══ Provided records

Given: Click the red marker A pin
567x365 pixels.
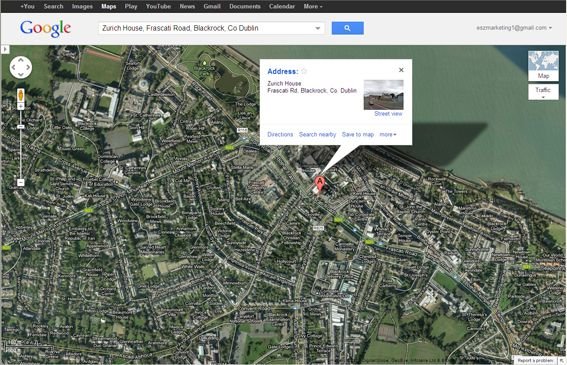Looking at the screenshot, I should point(320,183).
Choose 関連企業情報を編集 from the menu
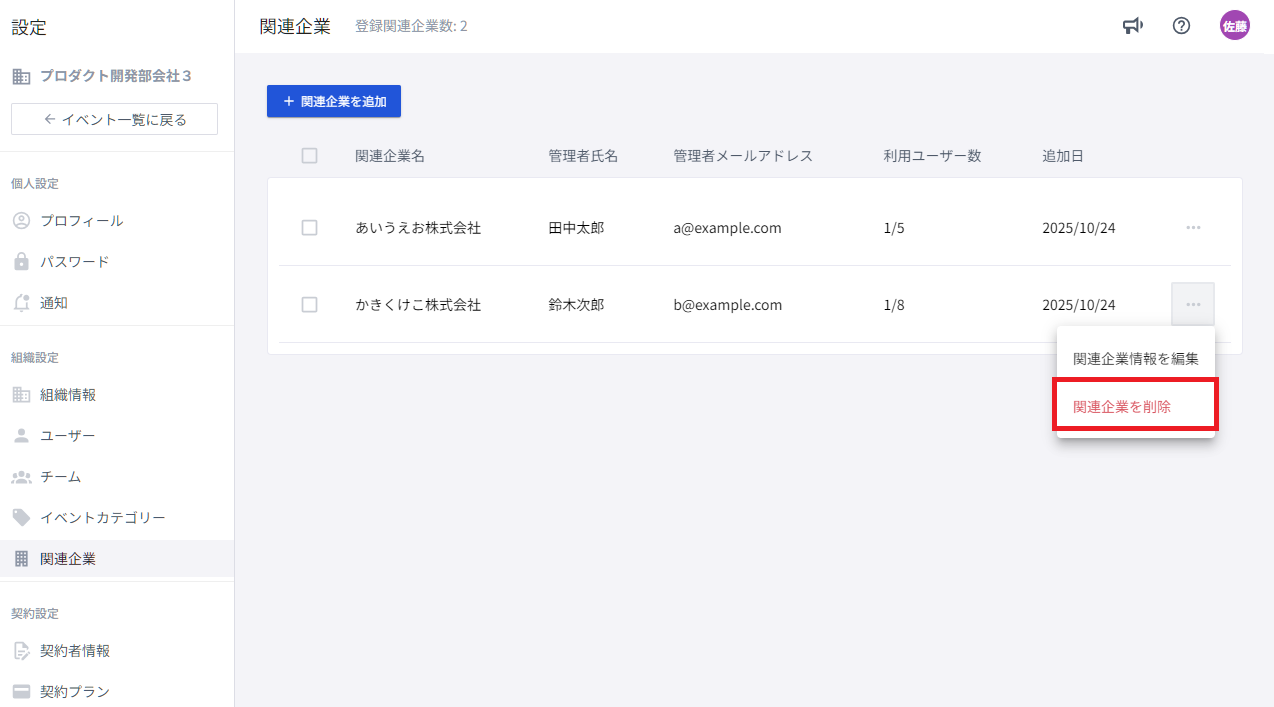 [x=1135, y=359]
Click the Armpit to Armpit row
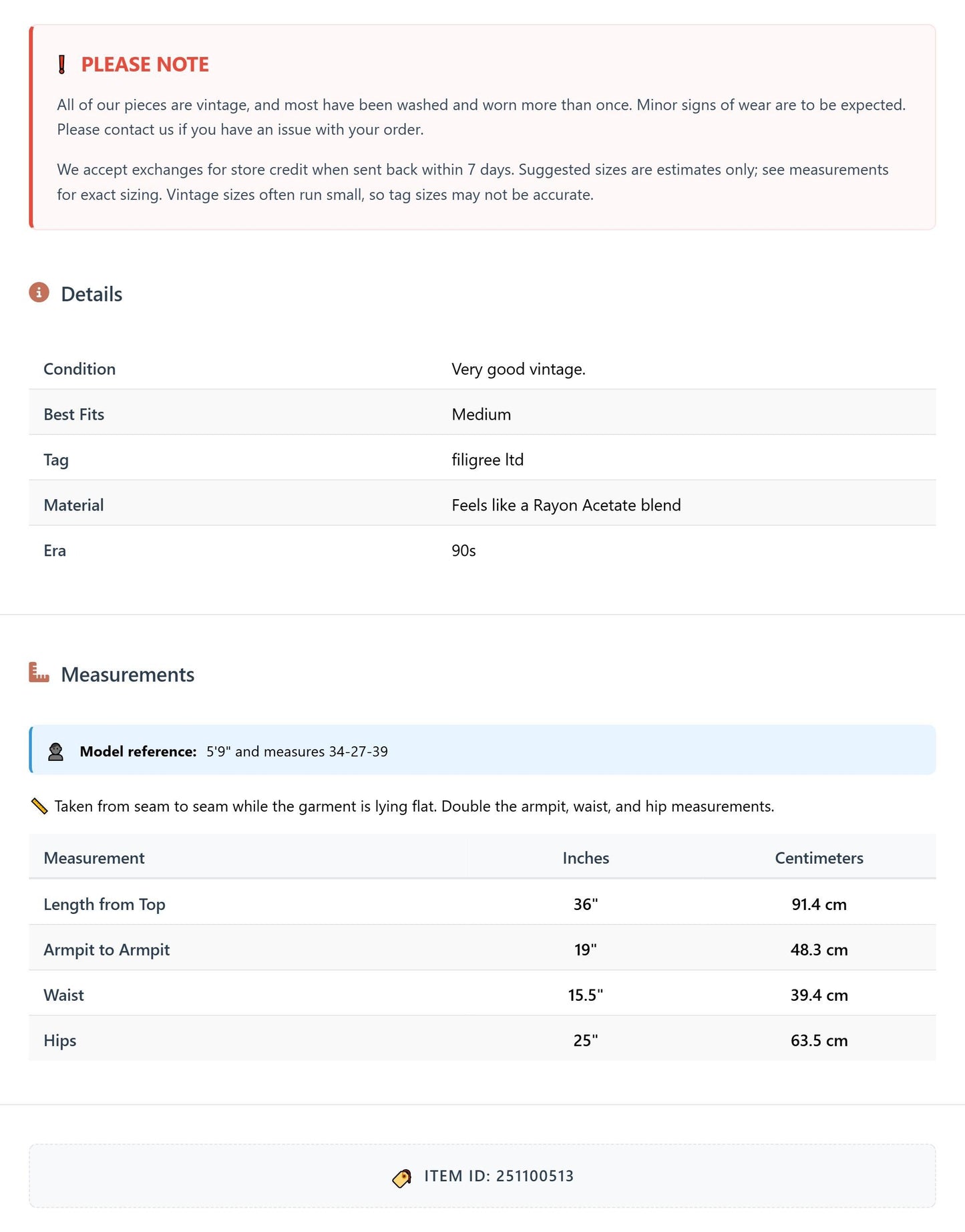This screenshot has width=965, height=1232. (x=482, y=949)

════

Begin at the line containing "Choose 関連企業情報を編集 from the menu" and transcribe exactly every line through the end of the records, both ends included, leaving the pictures out.

Choose 関連企業情報を編集 from the menu
 [x=1135, y=359]
Click the Armpit to Armpit row
This screenshot has width=965, height=1232. (x=482, y=949)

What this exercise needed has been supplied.